(Problem details) Lay out the data from the line containing "press (158, 595)" through the last line of the data, inclusive, as a JSON list of strings with one string per line and blank lines omitted.

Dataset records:
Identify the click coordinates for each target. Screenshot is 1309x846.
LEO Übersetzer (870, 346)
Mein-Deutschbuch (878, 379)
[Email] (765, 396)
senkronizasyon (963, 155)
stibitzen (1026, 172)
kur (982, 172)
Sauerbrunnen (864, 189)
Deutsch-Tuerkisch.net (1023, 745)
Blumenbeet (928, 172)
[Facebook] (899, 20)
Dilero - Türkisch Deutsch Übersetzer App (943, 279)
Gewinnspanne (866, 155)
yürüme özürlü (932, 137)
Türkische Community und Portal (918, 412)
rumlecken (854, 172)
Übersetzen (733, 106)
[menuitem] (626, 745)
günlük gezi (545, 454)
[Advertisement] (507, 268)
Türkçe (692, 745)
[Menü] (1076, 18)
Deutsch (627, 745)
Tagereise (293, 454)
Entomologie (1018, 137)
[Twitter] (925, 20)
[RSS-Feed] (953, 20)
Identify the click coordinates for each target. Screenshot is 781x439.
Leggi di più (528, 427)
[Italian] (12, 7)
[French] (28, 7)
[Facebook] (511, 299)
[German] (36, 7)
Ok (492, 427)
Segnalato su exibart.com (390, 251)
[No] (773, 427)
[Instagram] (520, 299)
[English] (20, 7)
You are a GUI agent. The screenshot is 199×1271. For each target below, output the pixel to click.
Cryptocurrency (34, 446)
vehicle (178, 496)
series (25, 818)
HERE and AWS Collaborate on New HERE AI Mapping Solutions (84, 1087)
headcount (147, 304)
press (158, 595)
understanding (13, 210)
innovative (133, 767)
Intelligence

(Finished exercise)
[
  "press (158, 595)",
  "understanding (13, 210)",
  "innovative (133, 767)",
  "Intelligence"
]